Моросил мелкий дождик, а я, закутавшись поплотней в свое русское пальто, прозванное "Броненосец Потемкин", брел себе да брел куда глаза глядят, посмеиваясь над промерзшим и вымокшим соглядатаем. Только в первом часу ночи, усталый и довольный, я вернулся в гостиницу. Получая у портье ключ, я видел: агент, остановясь у дверей, провожает меня глазами до самого лифта. Я чуть было не помахал ему на прощанье, думая, что пришла разлука. Как бы не так: утром, когда я садился в автобус, который должен был отвезти нас в аэропорт, он стоял чуть поодаль, на мостовой. Потом он сел следом, доехал вместе с нами и довел меня до зала транзитных пассажиров. Уж не знаю, дома ли он ночевал или коротал время до утра, скорчившись в неудобном кресле в холле гостиницы. В автобусе он чихал, кляня, должно быть, и мою ночную прогулку и собачью свою службу.

Вот как прошла эта ночь, когда судьба подгадала так, что забастовка летчиков SAS открыла передо мной ворота Лиссабона, и я вдохнул его воздух, ощутил его вкус, познал его красоту, приобщился к его тайне, прикоснулся к нему, как прикасаются в первый раз к телу женщины - желанной и недоступной.

Когда я слышу, что у старости есть свои светлые стороны и преимущества, свои выгоды и прелести, неизменно осведомляюсь - какие же именно?
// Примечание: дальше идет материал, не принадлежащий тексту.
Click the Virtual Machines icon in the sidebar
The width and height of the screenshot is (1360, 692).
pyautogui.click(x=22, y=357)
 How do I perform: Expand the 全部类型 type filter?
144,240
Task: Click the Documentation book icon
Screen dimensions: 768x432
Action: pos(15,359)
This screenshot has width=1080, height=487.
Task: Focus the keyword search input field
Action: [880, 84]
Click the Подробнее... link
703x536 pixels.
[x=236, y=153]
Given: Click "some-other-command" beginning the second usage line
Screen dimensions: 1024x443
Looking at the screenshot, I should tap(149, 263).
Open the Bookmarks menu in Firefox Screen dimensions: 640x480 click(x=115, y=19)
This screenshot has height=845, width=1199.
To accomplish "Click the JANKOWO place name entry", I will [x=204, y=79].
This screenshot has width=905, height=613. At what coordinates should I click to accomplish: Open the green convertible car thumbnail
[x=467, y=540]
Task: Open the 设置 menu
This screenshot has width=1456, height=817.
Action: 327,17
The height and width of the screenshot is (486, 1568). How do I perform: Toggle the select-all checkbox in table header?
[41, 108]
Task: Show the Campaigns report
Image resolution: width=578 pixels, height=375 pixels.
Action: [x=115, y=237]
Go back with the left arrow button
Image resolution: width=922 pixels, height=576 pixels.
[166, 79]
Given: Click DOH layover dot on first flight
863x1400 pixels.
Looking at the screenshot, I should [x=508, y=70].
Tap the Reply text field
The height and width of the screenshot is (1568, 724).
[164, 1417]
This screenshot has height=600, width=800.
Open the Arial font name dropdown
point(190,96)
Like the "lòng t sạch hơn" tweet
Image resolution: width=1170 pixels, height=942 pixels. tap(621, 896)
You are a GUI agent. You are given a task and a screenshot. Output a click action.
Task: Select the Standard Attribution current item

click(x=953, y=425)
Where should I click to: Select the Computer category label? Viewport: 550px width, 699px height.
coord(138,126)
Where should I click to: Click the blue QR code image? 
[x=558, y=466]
Чуточку больше знать? Капельку меньше страдать от предубеждений и предрассудков? Да на кой же черт сдался жизненный опыт, если жизнь уже прожита, - ни тебе, ни другому проку от него не будет: опыт по наследству не передашь, по духовной не отпишешь.

Зато сколько бедствий обрушивается на нас вместе с грузом прожитых лет, как подгибаются под этим бременем ноги - дрожат коленки, и неверным делается шаг! Я уж не говорю об одиночестве, на которое стольких обрекает старость, но в ужас можно прийти от одного лишь несоответствия между изощренной неугомонностью желания, ненасытностью вожделения - и слабостью плоти. Желание по-прежнему застилает глаза, жжет огнем и пьянит, охватывает все тело, а немощное тело-то еле-еле справляется - если вообще справляется - с долгом своим.

Мудрец, слышал я и в книгах читал, отыщет под занавес жизни иные, более утонченные услады, более возвышенные наслаждения, отыщет и утешится ими. Вот, например, мой друг Мирабо Сампайо живет сладкими воспоминаниями, со светлой печалью - так, что ли? - толкуя со мной о тех временах, когда мог, фигурально выражаясь, с одного накала три гвоздя выковать. Это, что ли, и есть услада и отрада?!